EXERCISE DATA —
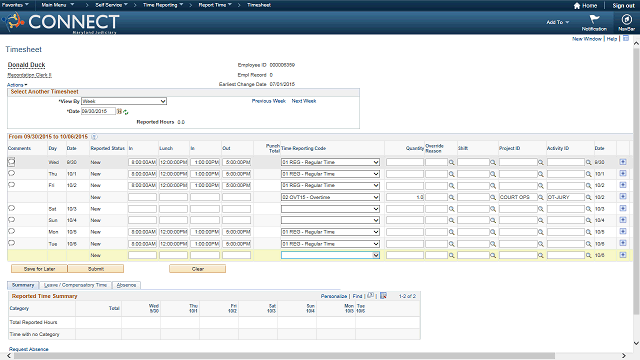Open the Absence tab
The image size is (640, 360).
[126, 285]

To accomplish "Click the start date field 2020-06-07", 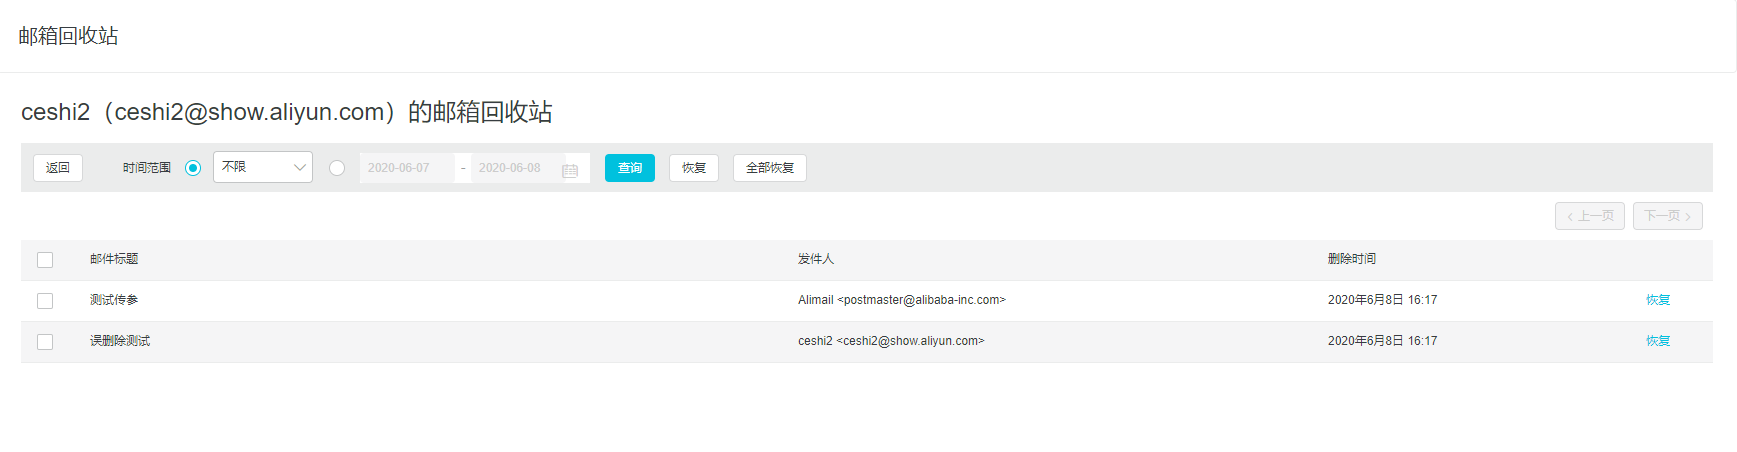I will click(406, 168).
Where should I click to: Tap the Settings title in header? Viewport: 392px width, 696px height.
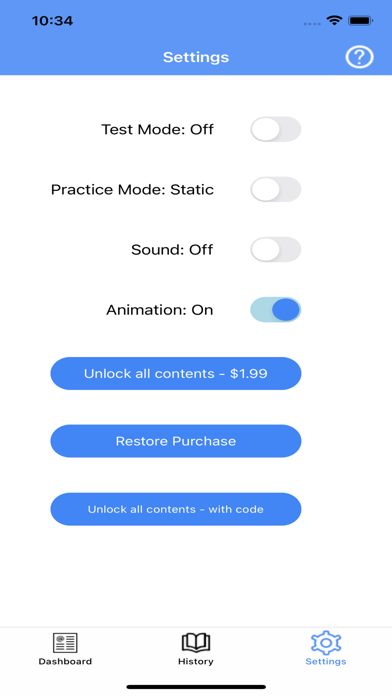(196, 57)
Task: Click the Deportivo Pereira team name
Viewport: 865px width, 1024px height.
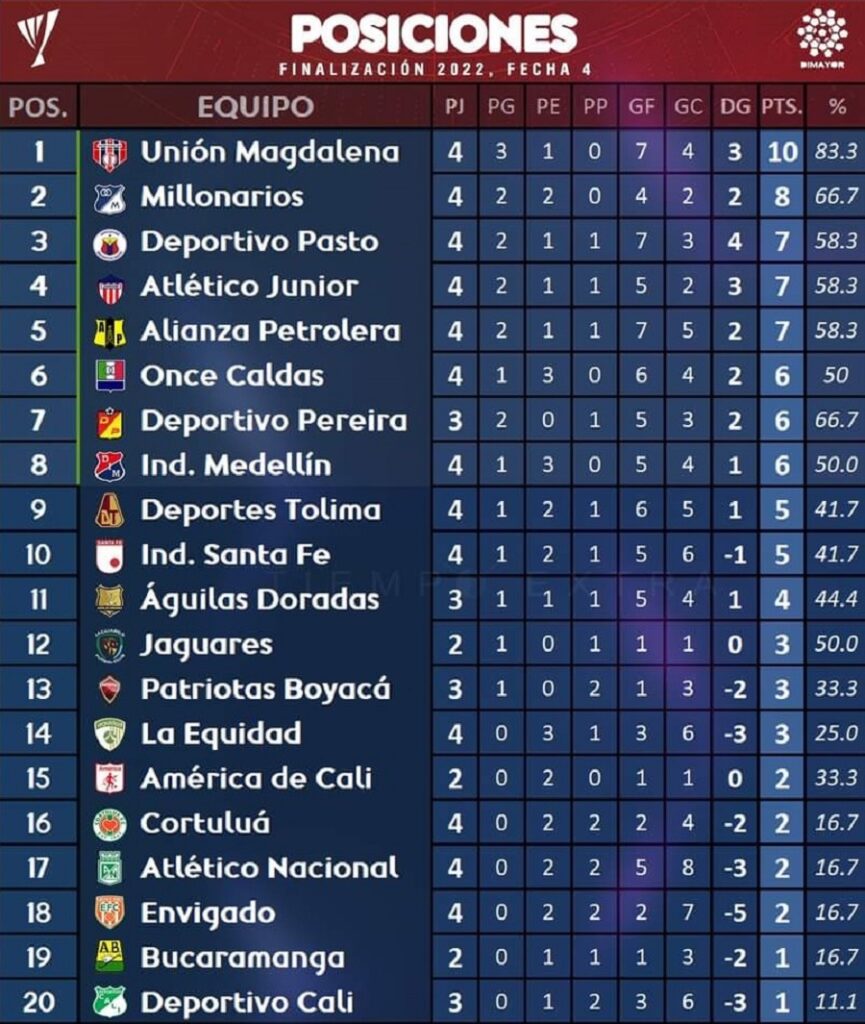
---
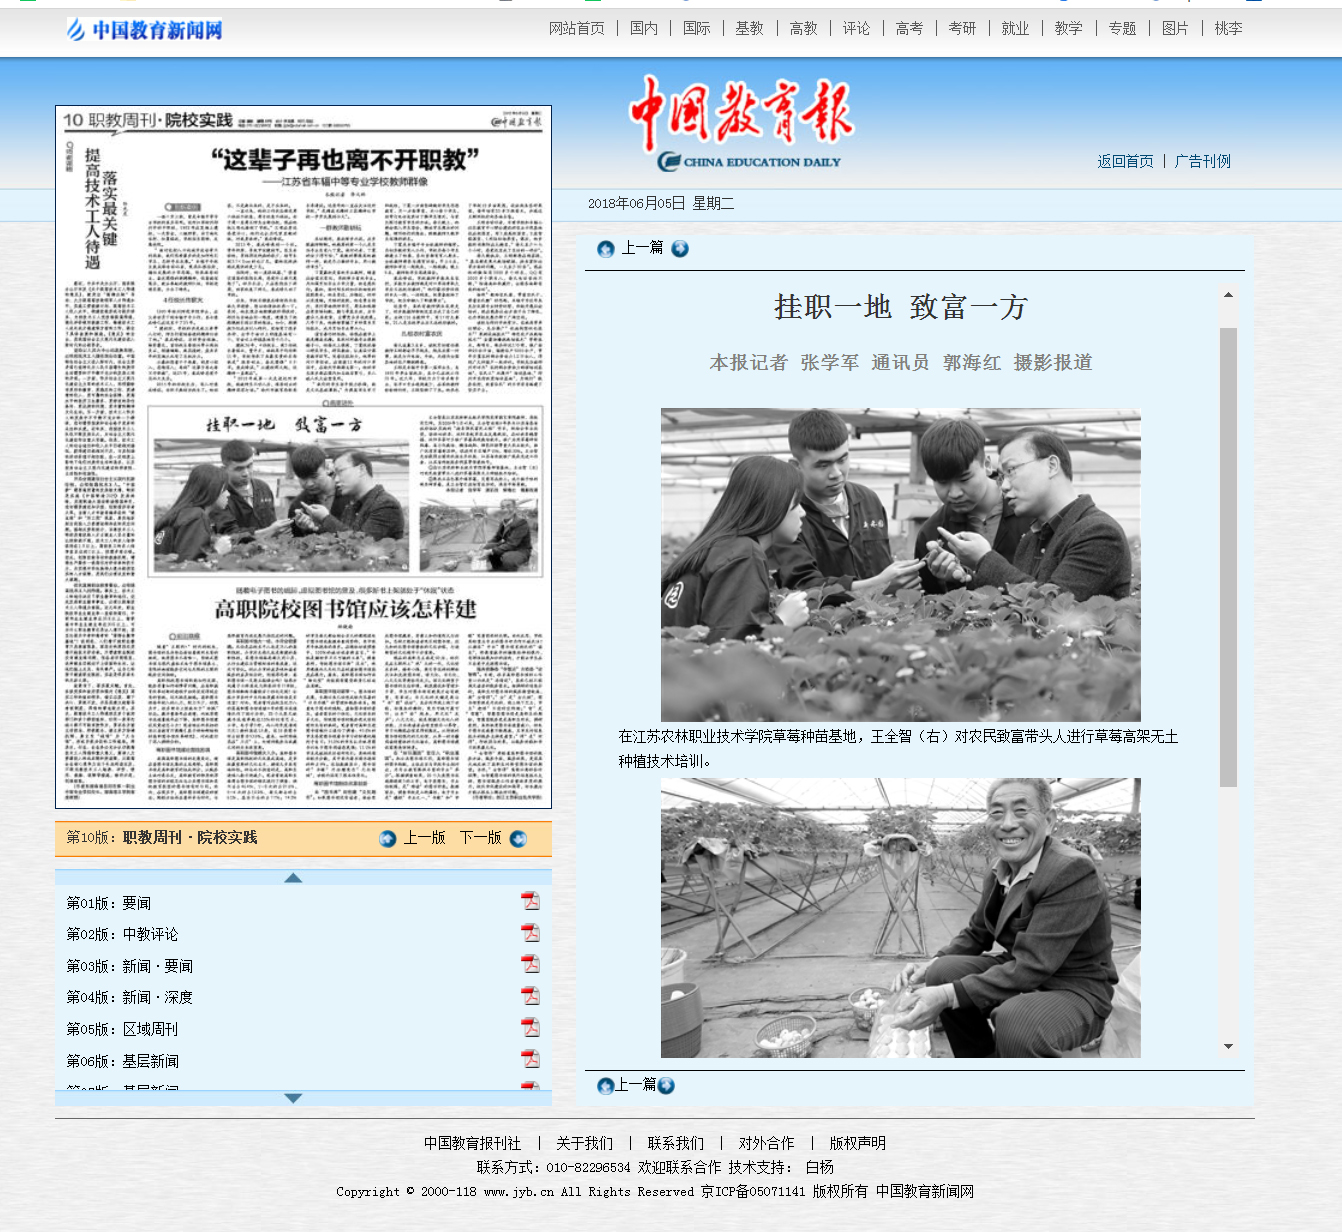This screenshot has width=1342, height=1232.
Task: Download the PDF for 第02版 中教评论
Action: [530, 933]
---
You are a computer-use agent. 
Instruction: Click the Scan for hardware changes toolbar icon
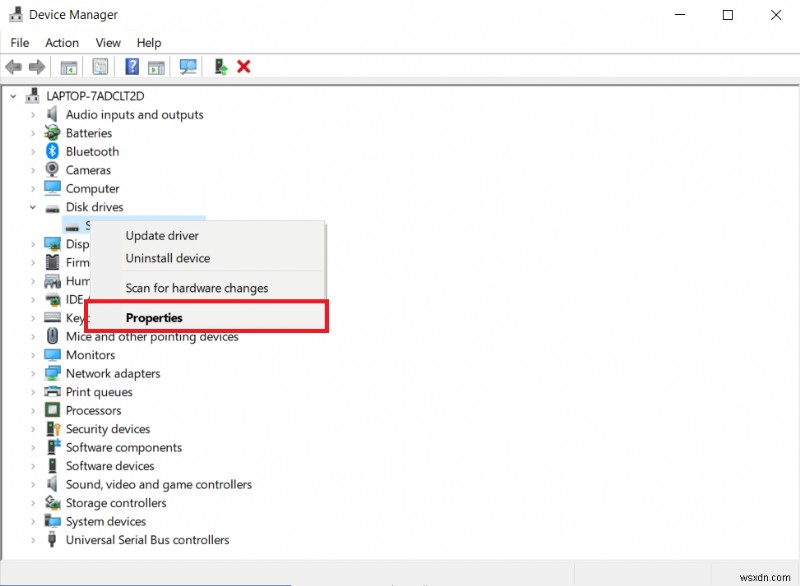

PROBLEM STATEMENT —
Although the records above contain pictures, the copy must not; set down exactly the lines from the one with "Where should I" up to and including the one with "Viewport: 865px width, 1024px height.".

WRITTEN RESPONSE —
Where should I click to: Tap the Settings title in header? Viewport: 392px width, 696px height.
(196, 57)
Task: Click the Deportivo Pereira team name
Viewport: 865px width, 1024px height.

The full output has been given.